One part of the entries below is wanted: the lines from the one containing "Return & Refund policy (190, 2343)" through the one containing "[Original Harmonika Rutar] (90, 62)". Write those out exactly and nothing else.

[[ ENTRIES PROVIDED open ]]

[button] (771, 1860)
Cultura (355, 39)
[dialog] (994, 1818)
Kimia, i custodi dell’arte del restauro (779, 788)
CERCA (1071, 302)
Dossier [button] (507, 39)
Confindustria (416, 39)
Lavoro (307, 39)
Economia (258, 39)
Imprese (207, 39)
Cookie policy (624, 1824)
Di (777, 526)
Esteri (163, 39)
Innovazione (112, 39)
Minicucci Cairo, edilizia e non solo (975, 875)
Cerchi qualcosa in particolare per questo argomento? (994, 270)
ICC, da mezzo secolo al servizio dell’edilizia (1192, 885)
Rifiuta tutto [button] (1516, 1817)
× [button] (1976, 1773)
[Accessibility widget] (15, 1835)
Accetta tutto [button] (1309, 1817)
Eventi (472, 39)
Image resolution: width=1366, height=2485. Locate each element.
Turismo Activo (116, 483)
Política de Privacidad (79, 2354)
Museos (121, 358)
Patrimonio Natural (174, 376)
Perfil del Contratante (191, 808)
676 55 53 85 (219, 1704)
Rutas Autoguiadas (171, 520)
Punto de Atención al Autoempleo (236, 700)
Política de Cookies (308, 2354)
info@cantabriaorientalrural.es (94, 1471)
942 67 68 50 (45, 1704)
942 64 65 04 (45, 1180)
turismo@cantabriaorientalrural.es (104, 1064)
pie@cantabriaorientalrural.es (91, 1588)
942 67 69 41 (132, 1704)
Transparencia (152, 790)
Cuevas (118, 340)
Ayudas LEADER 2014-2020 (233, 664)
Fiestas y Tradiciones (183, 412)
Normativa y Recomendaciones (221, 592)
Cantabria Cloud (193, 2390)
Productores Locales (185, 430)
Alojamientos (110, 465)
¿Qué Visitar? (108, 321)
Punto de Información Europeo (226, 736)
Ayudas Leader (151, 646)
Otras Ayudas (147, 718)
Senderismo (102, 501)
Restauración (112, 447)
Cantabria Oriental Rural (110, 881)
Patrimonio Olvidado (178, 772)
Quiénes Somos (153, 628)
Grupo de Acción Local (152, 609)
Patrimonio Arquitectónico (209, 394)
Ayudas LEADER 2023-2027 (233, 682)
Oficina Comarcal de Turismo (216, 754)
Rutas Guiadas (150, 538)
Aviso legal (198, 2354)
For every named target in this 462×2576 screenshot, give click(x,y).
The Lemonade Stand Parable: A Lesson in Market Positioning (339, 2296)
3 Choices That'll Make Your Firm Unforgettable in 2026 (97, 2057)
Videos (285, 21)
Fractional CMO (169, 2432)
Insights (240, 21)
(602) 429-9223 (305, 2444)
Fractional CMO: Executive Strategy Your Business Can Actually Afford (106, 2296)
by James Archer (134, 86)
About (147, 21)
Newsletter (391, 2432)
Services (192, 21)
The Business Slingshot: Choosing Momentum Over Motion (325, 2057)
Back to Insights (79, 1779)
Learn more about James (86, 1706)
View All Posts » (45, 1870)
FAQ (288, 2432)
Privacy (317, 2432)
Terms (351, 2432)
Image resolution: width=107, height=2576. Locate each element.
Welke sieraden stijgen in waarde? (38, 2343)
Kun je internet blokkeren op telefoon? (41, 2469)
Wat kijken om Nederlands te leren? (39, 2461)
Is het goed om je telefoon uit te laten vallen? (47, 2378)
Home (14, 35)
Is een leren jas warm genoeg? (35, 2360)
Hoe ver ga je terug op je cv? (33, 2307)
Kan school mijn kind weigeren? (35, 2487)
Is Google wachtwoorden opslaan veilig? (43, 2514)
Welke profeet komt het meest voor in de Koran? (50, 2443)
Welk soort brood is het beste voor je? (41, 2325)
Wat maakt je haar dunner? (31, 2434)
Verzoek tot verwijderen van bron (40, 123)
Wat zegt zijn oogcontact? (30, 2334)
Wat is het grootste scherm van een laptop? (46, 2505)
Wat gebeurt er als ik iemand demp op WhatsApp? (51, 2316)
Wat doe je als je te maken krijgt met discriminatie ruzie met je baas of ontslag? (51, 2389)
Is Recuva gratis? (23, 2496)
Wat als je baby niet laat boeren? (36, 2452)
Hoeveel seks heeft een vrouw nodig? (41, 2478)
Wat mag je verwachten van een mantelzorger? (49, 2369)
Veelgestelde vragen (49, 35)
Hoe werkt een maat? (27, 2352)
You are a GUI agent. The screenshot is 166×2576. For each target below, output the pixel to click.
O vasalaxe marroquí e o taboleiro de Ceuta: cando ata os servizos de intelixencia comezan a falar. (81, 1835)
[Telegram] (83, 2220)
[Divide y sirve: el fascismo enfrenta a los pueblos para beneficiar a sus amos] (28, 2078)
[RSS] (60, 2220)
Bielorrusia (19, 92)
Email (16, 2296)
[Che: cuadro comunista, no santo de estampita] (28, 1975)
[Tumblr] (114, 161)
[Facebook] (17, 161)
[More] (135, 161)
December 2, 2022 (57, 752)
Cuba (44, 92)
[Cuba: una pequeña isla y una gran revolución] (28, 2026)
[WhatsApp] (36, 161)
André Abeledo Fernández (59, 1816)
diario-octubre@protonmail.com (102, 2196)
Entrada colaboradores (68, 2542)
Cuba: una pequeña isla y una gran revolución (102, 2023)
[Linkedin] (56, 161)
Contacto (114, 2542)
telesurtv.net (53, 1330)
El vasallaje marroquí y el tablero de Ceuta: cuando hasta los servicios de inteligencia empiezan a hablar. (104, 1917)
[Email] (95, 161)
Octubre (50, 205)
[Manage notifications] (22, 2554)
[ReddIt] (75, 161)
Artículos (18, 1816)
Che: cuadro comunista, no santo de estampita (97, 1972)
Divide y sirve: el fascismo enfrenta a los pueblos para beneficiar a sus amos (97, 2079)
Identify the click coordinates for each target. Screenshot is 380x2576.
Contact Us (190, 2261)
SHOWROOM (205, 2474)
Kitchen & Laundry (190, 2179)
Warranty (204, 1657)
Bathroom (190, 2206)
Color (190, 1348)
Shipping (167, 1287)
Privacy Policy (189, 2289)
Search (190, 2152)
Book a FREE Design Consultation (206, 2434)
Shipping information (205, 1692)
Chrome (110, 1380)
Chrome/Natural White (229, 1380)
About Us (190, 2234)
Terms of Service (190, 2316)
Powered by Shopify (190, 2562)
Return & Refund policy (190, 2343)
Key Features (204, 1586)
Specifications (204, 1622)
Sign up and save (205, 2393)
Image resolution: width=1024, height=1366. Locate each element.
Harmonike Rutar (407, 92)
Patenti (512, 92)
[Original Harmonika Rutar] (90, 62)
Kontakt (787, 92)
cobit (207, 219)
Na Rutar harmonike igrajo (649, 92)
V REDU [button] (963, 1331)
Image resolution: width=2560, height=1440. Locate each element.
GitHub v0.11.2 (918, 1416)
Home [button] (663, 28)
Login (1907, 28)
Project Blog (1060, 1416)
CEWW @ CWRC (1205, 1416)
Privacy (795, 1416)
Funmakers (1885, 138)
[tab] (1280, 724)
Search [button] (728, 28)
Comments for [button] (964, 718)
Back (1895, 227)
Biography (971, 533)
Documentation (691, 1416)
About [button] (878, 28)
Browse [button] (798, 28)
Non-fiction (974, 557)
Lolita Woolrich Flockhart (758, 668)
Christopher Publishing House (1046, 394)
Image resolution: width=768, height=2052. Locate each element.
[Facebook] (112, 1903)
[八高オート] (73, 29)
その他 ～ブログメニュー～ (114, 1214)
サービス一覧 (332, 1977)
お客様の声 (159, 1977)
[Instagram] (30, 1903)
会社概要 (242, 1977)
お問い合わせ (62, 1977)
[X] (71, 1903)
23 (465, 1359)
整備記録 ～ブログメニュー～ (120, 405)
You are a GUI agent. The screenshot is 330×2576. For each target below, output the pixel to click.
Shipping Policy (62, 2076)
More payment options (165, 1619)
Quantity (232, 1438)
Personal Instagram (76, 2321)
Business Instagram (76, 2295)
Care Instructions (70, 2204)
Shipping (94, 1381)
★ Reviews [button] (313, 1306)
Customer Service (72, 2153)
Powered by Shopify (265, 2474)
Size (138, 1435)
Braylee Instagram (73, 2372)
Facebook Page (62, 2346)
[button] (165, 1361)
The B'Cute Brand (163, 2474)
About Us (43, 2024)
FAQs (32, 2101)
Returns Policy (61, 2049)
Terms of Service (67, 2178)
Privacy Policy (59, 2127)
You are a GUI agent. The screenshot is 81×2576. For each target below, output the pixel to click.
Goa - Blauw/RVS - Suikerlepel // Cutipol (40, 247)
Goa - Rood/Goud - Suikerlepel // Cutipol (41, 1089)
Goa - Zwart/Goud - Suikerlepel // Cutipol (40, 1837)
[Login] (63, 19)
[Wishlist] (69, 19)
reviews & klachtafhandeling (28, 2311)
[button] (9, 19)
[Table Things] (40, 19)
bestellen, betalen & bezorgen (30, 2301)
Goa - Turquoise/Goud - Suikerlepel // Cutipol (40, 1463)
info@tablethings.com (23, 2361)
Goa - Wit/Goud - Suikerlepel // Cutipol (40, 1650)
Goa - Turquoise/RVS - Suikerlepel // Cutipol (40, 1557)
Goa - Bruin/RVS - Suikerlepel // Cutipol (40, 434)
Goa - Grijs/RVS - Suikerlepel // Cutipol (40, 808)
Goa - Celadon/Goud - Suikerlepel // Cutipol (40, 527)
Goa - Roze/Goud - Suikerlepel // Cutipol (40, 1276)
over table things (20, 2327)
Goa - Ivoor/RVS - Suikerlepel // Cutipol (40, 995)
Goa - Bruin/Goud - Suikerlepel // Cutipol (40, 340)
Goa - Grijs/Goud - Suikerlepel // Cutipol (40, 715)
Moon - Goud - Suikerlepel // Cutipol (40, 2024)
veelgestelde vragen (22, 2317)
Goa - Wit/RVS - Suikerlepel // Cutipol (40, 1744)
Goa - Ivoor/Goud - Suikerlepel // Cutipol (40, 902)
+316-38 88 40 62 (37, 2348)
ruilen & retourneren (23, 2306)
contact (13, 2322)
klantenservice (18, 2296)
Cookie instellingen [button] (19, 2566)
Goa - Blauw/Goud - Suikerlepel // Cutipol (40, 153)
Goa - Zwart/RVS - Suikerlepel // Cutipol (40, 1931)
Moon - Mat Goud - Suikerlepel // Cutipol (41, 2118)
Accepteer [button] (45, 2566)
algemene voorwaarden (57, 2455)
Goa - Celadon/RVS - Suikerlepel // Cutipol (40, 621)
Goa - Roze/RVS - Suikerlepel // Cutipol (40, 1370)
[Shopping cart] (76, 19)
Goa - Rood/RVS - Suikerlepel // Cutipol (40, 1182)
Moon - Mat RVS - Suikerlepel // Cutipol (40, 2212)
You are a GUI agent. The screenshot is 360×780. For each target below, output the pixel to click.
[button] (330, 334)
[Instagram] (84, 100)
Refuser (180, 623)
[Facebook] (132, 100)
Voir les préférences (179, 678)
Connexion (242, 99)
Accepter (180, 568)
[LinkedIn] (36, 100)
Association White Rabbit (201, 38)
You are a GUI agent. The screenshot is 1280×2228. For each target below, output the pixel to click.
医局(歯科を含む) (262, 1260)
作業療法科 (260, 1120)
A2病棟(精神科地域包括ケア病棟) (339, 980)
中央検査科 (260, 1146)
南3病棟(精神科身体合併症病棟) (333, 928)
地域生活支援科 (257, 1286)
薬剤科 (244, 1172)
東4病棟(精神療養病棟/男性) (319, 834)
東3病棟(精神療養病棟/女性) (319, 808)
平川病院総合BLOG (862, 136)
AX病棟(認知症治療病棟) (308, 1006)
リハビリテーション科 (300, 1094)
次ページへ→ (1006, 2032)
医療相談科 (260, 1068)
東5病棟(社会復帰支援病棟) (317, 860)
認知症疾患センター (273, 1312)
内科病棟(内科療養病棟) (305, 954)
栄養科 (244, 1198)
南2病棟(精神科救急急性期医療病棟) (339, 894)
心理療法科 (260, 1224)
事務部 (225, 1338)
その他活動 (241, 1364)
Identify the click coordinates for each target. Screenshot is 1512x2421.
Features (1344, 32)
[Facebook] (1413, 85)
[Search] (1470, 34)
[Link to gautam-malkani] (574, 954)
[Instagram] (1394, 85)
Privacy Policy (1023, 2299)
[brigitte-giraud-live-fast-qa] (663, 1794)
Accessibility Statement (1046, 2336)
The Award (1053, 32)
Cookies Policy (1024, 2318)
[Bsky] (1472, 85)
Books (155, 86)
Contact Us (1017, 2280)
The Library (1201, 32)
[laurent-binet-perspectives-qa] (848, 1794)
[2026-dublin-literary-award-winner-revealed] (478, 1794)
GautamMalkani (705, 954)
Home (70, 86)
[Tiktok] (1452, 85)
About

[[ ENTRIES PROVIDED closed ]]

## RESPONSE TO THIS TASK
Return & Refund policy (190, 2343)
Key Features (204, 1586)
Specifications (204, 1622)
Sign up and save (205, 2393)
Image resolution: width=1024, height=1366. Locate each element.
Harmonike Rutar (407, 92)
Patenti (512, 92)
[Original Harmonika Rutar] (90, 62)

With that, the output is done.